Eli's Eats in the Streets aims to bring people together with new food truck in the Blue Water area

Gary Lokers is excited to bring people together through high quality food with the upcoming launch of his food truck: Eli's Eats in the Streets.

 

The food truck, named after his 4-year-old son, Eli, aims to unify Blue Water area residents with its distinct menu that includes American, Lebanese, and Mexican-influenced dishes.

 

"Food brings people together. It's something we all share and something we do every day," says Lokers. "If you can enjoy food together, you can relate and talk."

 

As a social custom people tend to bond over food, and yet increasingly busy lifestyles often prevent this from happening. Lokers wants to help solve this problem by providing residents with a gathering place to have great conversation and even better cuisine.

 

"It's something where you can just bring people together in a neighborhood or in a parking lot, and you can see people from all different backgrounds eat together and enjoy food," says Lokers.

 

The driving force behind Eli's Eats in the Streets

 

Much of Lokers' drive comes from the desire to spend more time with Eli, or as he affectionately calls him, "Lokerman." The two love to spend time cooking and eating together, and Lokers uses the time to teach his boy valuable life lessons.

 

"I teach him about nutrition and eating correctly, and also having a passion for what you do.
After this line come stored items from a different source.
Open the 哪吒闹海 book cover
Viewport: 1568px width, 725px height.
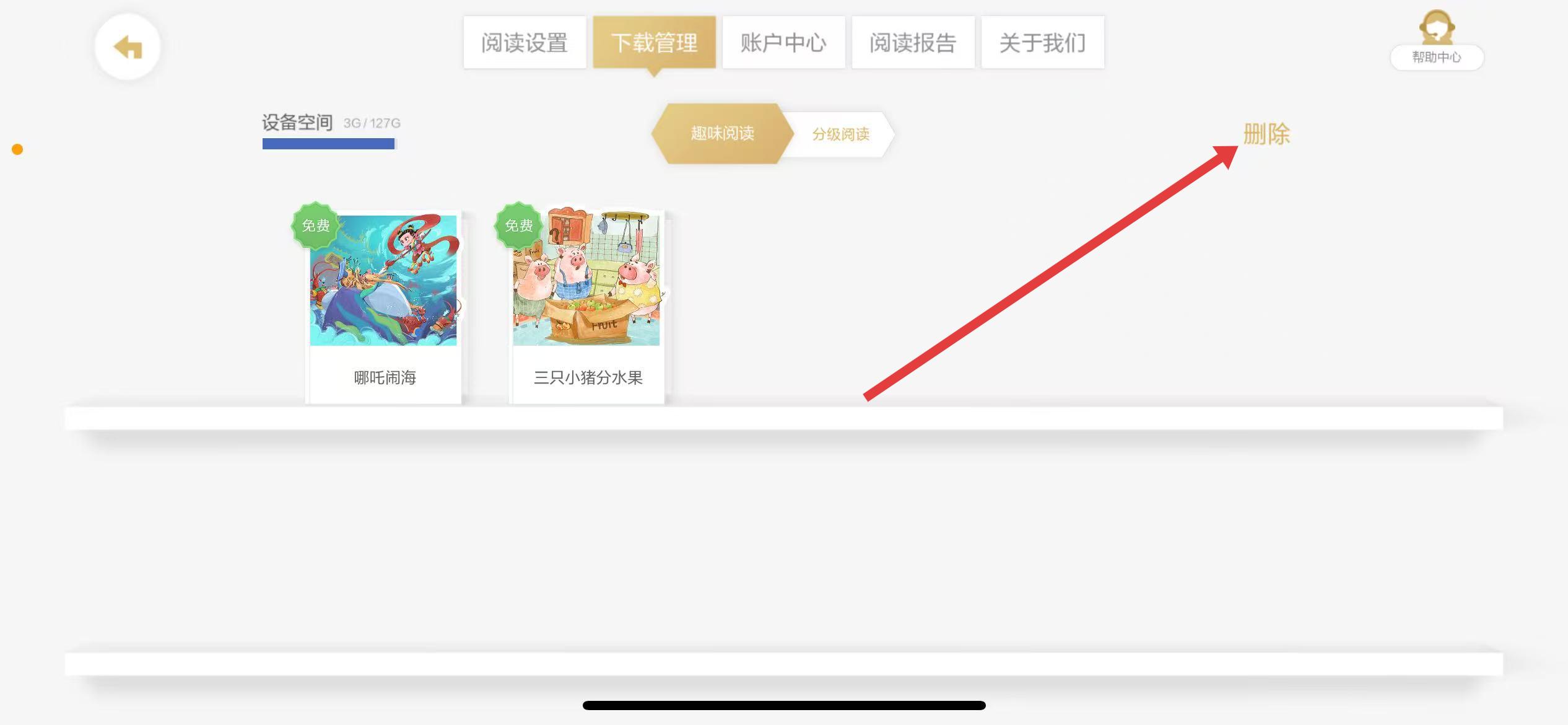click(x=383, y=280)
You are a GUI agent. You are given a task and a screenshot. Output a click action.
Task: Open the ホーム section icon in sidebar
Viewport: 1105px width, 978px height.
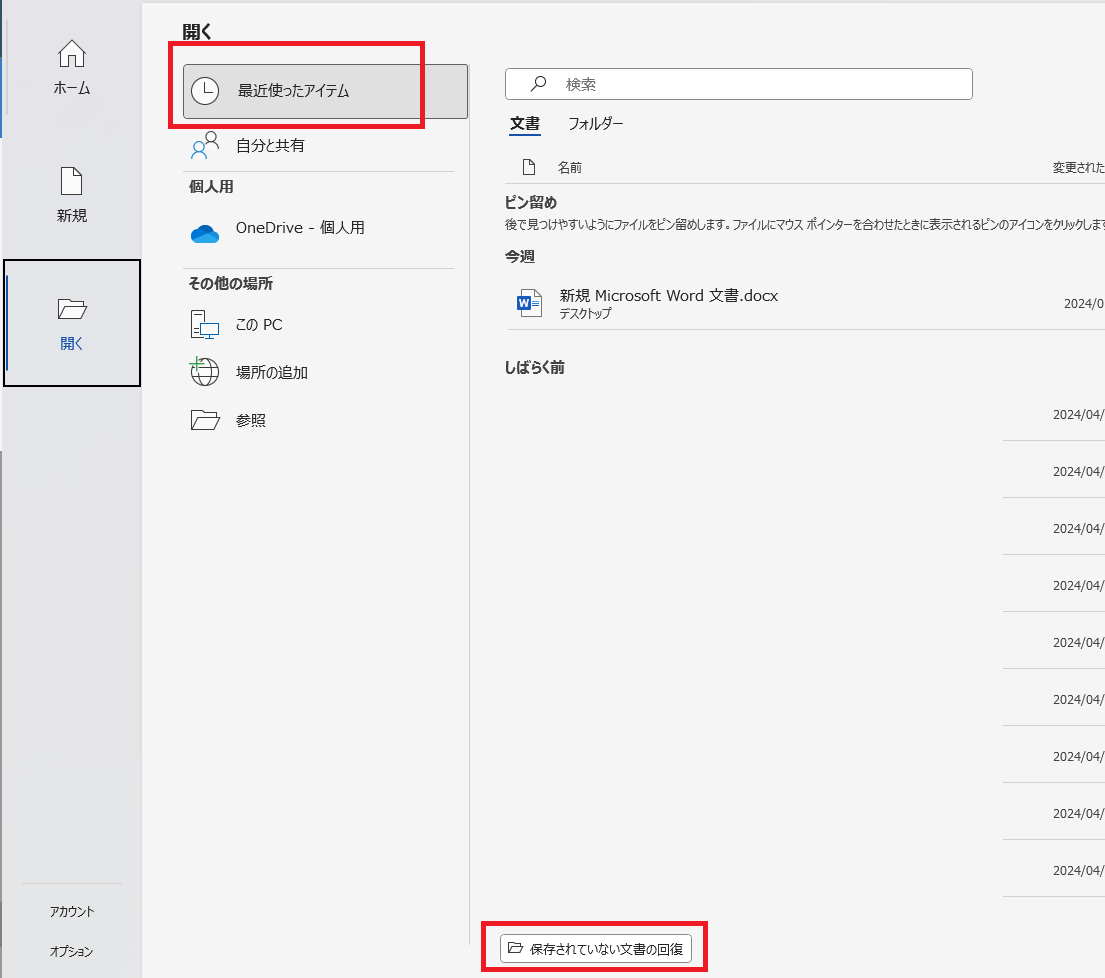pyautogui.click(x=71, y=52)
It embodies everything," says Lokers.

 

Lokers' love for cooking dates back to his own early childhood, but real-world experience came in the form of a job at a local golf course as a teenager.

 

While he initially started off working in the dishroom, the cook soon recognized the teenager's work ethic and moved him over to work the line as a cook. This is where Lokers learned how to efficiently apply his talent in a practical setting.

 

Fast forward to 2012, and his idea for a food truck initially struck him when he saw a man outside of Harbor Freight cooking pizza on a brick oven. Lokers realized a food venture was something he would like to eventually do.

 

In 2015, he bought his trailer and began making arrangements. This included getting his paperwork in place, as well as getting the necessary testing done with the health department. He also began building networks throughout the community and getting a pulse on what people wanted and which locations might work for his truck.

 

Quality and originality baked into each dish

 

A sampling of Lokers' creations includes his own spin on American, Mexican, and Lebanese dishes--and there's more where that came from. He enjoys thinking outside of the box and putting his own twist on classic breakfast, lunch, and dinner dishes. He also aims to keep his prep times short--three to five minutes, in fact.

 

Examples include his pot roast sandwich with pineapple ginger relish on a jalapeño bun, steak tacos with homemade kiwi, lime, and cilantro salsa, and his grilled chicken wraps with mango, beer barbeque sauce, homemade salsa, beans, rice, and cilantro.

 

"It's all about timing, and the time is right. People want different food," says Lokers.

 

Giving back to the community

 

Lokers already has a history of utilizing his talent for food to give back to the community. Back in 2009, he gave away meals at Christmastime to families that were hurting or unemployed. He continued this for five years, and in the final year, he gave away 72 meals.

 

He plans to do even more giving back with the launch of his truck venture. Some of his future plans include potentially giving away food at local shelters during the holidays, and even purchasing shoes for local children who need them.

 

Future plans

 

Lokers plans on launching his truck at the end of May and aims to keep his operation around St. Clair County. Potential locations include farmers markets, factories, bars, party stores and fairs. In addition, he is already receiving enquiries for graduations and private events.

 

"There's no reason to leave this county. You have to create opportunities. Stay in your area and do what you do. Find a need and fill it," says Lokers.

 

Beyond this initial truck, future plans include possibly buying another truck and serving wood-fired pizza.

 

"The same love I have for my son, I bring to your food," says Lokers with a grin. "You're going to have food that you've never had before. The food is going to mirror me and my heart."